As legislative sessions start to wind down, New York failed to pass extended producer responsibility for packaging and bottle deposit updates, California moved a bill forward tweaking SB 54, and Rhode Island introduced a last-minute bottle bill.
In New York, the closely watched Packaging Reduction and Recycling Infrastructure Act, or SB 4246, passed the state Senate 37-23 on Friday afternoon but didn’t get a vote from the Assembly before the session ended.
Among other targets and provisions, the bill called for reduction rates of 10% by unit weight three years after a producer first registers with a producer responsibility organization. Those rates increase to 20% after five years, 30% after eight years, 40% after 10 years and 50% after 12 years.

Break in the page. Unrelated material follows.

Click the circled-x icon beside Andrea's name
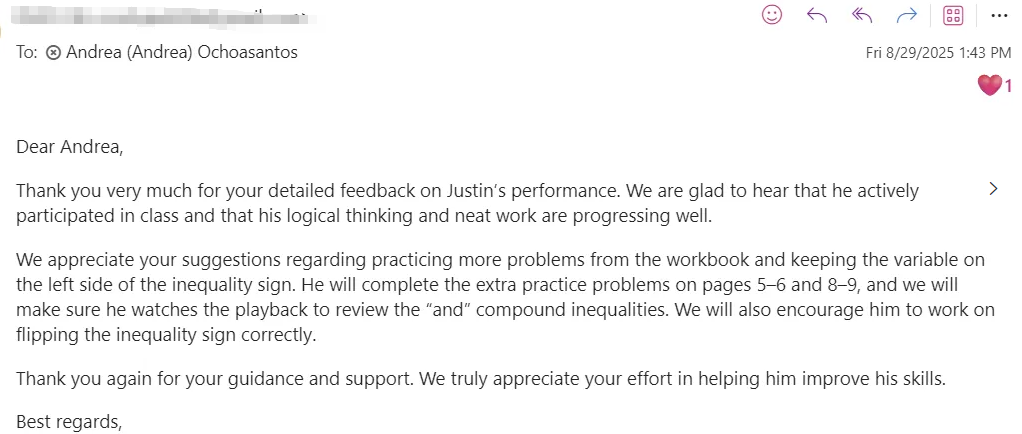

Under the proposed bill, recycling rate targets were different for plastic and non-plastic packaging. For non-plastic packaging, the rates are 35% reused or recycled, with at least 5% of that reused, by 2028. In 2035, the rates jump to 50% reused or recycled with at least 10% reused, and by 2050, the rates are 75% reused or recycled with at least 20% reused.
Plastic packaging would have had to be 25% reused or recycled by 2028, 50% by 2035 and 75% by 2050.
Also in New York, A7557 and S6869 didn’t move out of their chambers of origin this year. The bills would have increased the deposit on containers in the deposit return system to 10 cents, would have raised the handling fee from 3.5 cents to 6 cents and would have expanded the scope of the state’s
The legislation was opposed by some unions and the bottling industry, bill sponsor Assemblymember Deborah Glick told Politico.
Across the country in California, where the legislative season ends in August, a bill tweaking SB 54 recently passed out of its chamber of origin on a 37-0 vote.
SB 1231 would alter the Plastic Pollution Prevention and Packaging Producer Responsibility Act, or SB 54, by creating a petition process producers can use to request a “recyclable” designation for materials that are “trending toward” meeting recyclability requirements. The goal is to avoid a situation where removing a “recyclable” designation disrupts existing progress towards collection and end market development for a certain material. Under the current law, the Department of Resources Recycling and Recovery, or CalRecycle, must identify those materials, so the change allows a more active role for producers.
In addition, SB 1231 would extend the exemption to remove the chasing-arrows symbol from packages that are not deemed recyclable from 18 months to 24 months after the date the department publishes or updates the recyclable list.
Back on the East Coast, Rhode Island legislators introduced another attempt to get a container deposit system running on May 24. The session will close at the end of June.
HB 8312 would leave much of the actual program to be determined by state regulators and beverage producers, in an attempt to move past the deadlocks that have doomed previous attempts by creating a producer responsibility organization.
The bill would set a 10-cent deposit that would rise to 15 cents if the PRO does not meet its final redemption rate for three years in a row. The redemption rate targets are 70% two years after the bill’s effective date, 75% after four years, 85% after six years and 90% after eight years.
Reuse targets are at least 15% reuse after seven years and 25% after 12 years. Recycled content rates are broken out by material and the deadline is seven years after the bill takes effect. Under the proposed bill, glass containers must be at least 35% recycled material, PET containers 45%, HDPE and PP containers 25% and aluminum containers 50%.